UAE Oil Policy: National Development and Global Prosperity

  • 2 September 2010

The message of the UAE to petroleum producers and consumers all over the world recently came through a statement by the President, His Highness Sheikh Khalifa bin Zayed Al Nahyan (God bless him), which he delivered at the third summit of OPEC. It was a conference where leaders of the organization entered into negotiations to address the critical issues facing the oil cartel in the past few months.

The President, God bless him, stated that the UAE (which produces approximately 3 million barrels of oil per day) will keep on cooperating with OPEC on oil supply to the global market to sustain human development.

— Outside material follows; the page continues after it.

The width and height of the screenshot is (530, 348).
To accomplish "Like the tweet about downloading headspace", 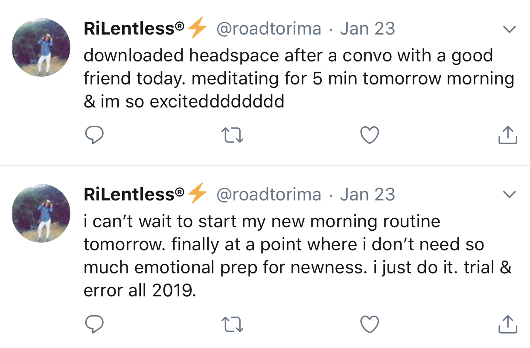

At the same time, His Highness drew attention to some of the factors responsible for the present increase in oil prices, such as rise in global energy consumption, imposition of taxes by oil-consuming countries that in some countries has increased by 100% and speculation in oil markets.

The position of the UAE at the OPEC summit, which ended in Riyadh on November 18, 2007, is in keeping with the UAE’s oil policy. It confirms the necessity to profit from the oil wealth at local and foreign levels and the role of the country in activating rules for joint action, within the framework of its OPEC membership, in order to achieve stability in oil markets. His Highness said there is a need to ensure requisite supplies in order to promote world economic growth and to preserve the interests of producers and consumers.

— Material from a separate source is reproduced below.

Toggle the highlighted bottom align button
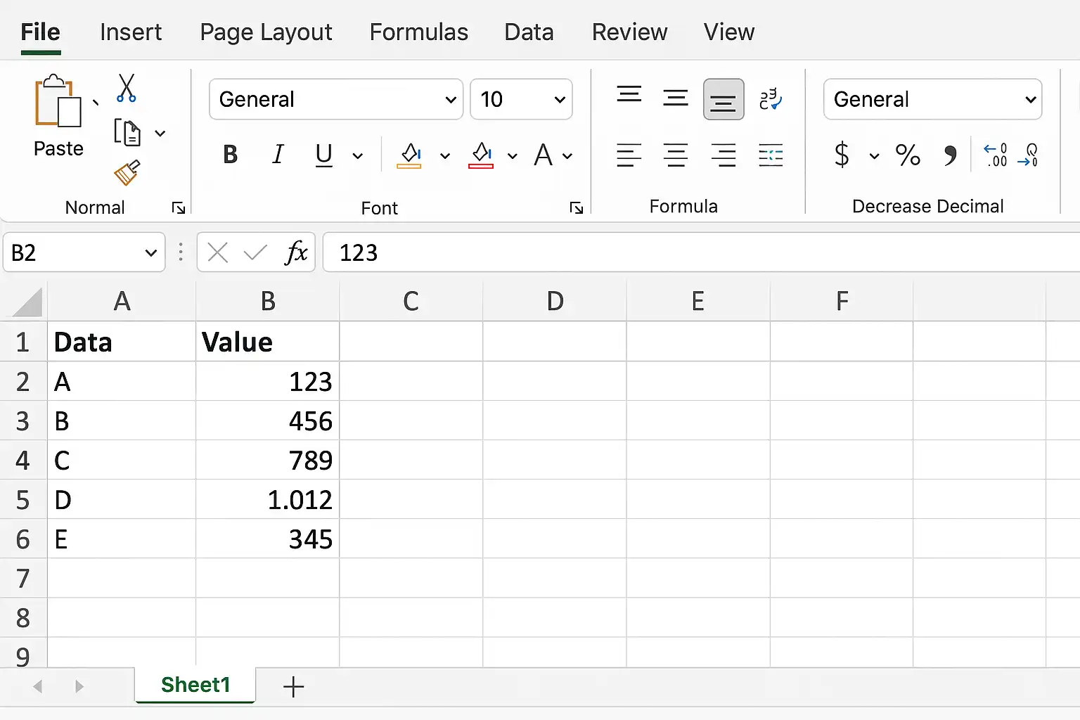[724, 99]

The statement of the President, His Highness Sheikh Khalifa bin Zayed Al Nahyan, on the “commitment of the UAE to secure more investment in order to increase production” and his reiteration on the “realization of security of demand against supplies security” comes from the stable position of the UAE within this framework. Oil-producing countries are bearing high cost in developing their productivity, particularly in the context of the drop in the value of the dollar, which has raised the expenditure into development of oil refineries into billions of dollars, in addition to the impossibility of ensuring the permanence of oil prices at equitable levels.

It is to be mentioned here that OPEC and the IAEA expects a fall in the global demand for oil in the coming period. OPEC lowered its expectations of demand on crude oil prices in the last quarter of 2007 to 100 thousand barrels per day. In addition, the IEA lowered its expectations on rising demands in a report issued simultaneously with the OPEC report. The IEA document confirms the logical demand of ensuring stability in demand levels, which would encourage oil-producing countries to take bold steps and prevent them from making extreme changes to their economies, which could hamper their growth plans.